(Items from a dataset)

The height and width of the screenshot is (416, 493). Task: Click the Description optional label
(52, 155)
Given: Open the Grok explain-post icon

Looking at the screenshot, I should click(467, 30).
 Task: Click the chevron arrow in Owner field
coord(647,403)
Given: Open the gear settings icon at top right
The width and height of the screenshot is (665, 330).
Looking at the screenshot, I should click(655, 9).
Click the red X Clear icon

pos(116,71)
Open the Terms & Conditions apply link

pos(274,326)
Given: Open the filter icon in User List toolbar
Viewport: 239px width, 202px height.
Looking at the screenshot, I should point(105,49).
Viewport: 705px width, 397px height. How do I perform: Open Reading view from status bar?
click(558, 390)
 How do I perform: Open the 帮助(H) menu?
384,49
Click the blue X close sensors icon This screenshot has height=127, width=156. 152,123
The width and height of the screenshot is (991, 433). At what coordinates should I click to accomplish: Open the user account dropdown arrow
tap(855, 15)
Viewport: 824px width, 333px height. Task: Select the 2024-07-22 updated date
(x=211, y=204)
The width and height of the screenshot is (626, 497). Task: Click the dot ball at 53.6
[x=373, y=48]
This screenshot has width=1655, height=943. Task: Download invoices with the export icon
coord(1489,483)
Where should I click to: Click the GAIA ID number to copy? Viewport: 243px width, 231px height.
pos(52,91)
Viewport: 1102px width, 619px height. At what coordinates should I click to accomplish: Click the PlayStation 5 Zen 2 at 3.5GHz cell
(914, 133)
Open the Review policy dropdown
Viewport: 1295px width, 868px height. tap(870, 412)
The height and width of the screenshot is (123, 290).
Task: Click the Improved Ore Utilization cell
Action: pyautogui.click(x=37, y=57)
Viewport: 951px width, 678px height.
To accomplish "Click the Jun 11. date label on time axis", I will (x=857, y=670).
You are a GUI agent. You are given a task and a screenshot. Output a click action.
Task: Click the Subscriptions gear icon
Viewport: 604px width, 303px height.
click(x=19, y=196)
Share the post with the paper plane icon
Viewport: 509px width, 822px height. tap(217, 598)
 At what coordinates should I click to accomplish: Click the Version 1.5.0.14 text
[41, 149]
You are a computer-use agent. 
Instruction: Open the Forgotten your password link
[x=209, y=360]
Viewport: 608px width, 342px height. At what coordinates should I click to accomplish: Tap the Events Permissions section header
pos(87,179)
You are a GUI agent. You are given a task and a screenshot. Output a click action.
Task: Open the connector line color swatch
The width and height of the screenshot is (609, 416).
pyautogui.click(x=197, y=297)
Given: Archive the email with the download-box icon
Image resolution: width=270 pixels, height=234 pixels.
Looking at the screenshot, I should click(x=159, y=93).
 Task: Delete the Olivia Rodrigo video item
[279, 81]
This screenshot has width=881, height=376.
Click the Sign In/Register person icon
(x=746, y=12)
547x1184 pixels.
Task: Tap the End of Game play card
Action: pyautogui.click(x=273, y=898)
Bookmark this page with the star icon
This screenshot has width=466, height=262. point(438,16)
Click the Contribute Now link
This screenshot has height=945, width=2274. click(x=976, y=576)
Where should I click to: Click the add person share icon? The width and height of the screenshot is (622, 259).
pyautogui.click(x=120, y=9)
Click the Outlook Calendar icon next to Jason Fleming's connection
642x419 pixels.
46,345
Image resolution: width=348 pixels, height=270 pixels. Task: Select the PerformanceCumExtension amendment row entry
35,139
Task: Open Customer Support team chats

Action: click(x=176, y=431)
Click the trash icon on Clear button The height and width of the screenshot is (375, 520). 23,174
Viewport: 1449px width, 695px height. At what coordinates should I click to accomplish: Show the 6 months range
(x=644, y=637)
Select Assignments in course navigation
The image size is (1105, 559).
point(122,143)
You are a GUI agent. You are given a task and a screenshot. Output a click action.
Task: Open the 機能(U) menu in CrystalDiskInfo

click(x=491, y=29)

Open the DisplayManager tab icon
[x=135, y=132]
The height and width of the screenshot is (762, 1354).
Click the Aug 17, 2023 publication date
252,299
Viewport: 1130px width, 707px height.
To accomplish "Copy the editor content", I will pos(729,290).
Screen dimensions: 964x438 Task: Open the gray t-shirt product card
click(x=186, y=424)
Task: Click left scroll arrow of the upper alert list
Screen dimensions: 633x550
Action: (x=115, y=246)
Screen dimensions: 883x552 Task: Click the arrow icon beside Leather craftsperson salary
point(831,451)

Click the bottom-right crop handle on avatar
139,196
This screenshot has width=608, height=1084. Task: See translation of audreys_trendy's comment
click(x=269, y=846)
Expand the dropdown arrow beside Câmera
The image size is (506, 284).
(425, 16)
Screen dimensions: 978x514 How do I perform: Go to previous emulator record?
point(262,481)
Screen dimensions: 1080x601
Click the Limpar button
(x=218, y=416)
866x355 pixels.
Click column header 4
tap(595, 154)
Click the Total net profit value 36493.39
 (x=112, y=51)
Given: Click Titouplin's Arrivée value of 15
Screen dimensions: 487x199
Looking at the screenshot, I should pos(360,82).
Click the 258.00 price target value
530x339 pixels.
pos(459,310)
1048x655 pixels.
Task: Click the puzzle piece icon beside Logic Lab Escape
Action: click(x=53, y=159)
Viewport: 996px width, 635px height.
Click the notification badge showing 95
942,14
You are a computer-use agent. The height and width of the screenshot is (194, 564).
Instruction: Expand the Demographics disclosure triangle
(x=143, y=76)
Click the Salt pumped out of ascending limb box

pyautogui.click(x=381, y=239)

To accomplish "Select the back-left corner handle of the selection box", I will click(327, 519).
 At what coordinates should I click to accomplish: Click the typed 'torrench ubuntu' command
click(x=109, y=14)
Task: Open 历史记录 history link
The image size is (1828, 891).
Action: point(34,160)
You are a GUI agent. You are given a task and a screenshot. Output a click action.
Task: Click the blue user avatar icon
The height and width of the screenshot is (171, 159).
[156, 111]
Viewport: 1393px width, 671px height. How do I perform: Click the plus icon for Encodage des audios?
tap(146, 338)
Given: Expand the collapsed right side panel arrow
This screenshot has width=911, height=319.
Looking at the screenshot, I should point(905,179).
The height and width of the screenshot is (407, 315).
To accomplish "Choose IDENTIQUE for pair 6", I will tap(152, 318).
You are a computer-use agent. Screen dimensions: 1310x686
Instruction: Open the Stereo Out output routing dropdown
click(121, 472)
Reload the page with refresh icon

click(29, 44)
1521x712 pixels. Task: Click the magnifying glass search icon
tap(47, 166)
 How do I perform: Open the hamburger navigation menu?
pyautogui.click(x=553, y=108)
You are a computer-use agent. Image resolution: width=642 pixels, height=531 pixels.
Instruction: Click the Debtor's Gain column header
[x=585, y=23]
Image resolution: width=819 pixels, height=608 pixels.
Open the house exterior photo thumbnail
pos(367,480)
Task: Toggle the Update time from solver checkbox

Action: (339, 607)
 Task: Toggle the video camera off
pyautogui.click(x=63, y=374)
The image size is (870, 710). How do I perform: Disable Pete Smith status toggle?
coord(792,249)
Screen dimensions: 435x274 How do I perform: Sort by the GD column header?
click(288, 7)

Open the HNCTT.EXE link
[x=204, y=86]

### TASK OBJECTIVE
Whenever the word "blue" shows up in a line of the entries, list that line.

### RESULT FOR THIS EXERCISE
Click the blue X close sensors icon This screenshot has height=127, width=156. 152,123
Task: Click the blue user avatar icon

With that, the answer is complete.